Wild Geese in Flight by Winslow Homer, Creative Commons


“Tell me of despair, yours, and I will tell you mine.”

I was in college when I first encountered Mary Oliver. It was in a daily email sent out by one of my philosophy professors. I don’t remember what we had been talking about; maybe we were reading Plato, or Parker Palmer, who said once that “it was always time for another Mary Oliver poem.” But in my case, as for the millions who have read “Wild Geese,” the poem popped up in my life at a time where what I needed to hear was that I was heard, and known, beyond what I could say, and that the world was not simply what I had known it to be–a flatland of concrete strip malls and familial anger–but something exciting, something that called out to me, lonely and unloved as I had felt.

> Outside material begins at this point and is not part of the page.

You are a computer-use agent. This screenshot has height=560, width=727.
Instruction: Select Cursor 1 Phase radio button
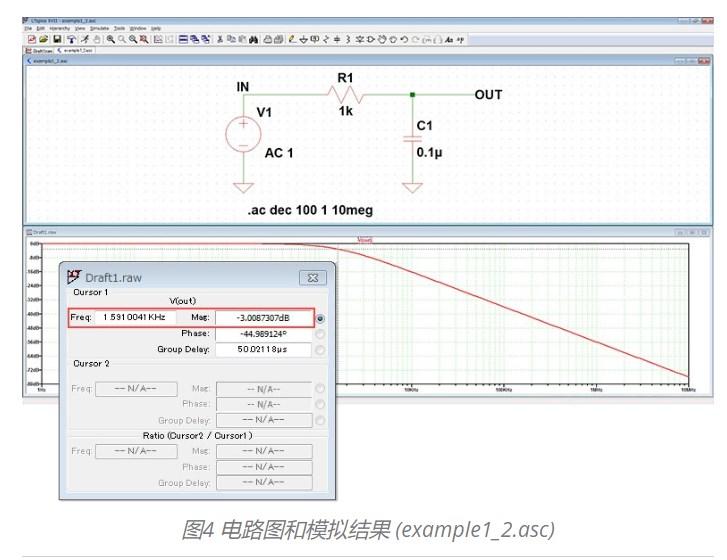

All of us who love and read Oliver’s work probably encountered her in a similar way–a poem quoted by a teacher, a counselor, an inspirational meme that seemed to come at exactly the right time. For me, the right time for Oliver was in the long awakening of my twenties where my life history and its truths erupted. I left my mother’s trailer and moved into what felt like an entirely different geographical terrain, even though I lived less than an hour away from where my mother slept and retold her dark myths at her table. I had spent my childhood listening to her stories–my alcoholic grandfather, my absent grandmother, “how can I ever know how to be happy,” she would say–and when I left, my mother’s question planted itself in my ears, my happiness still tied to hers, my inner landscape scorched by my mother’s unanswerable demands.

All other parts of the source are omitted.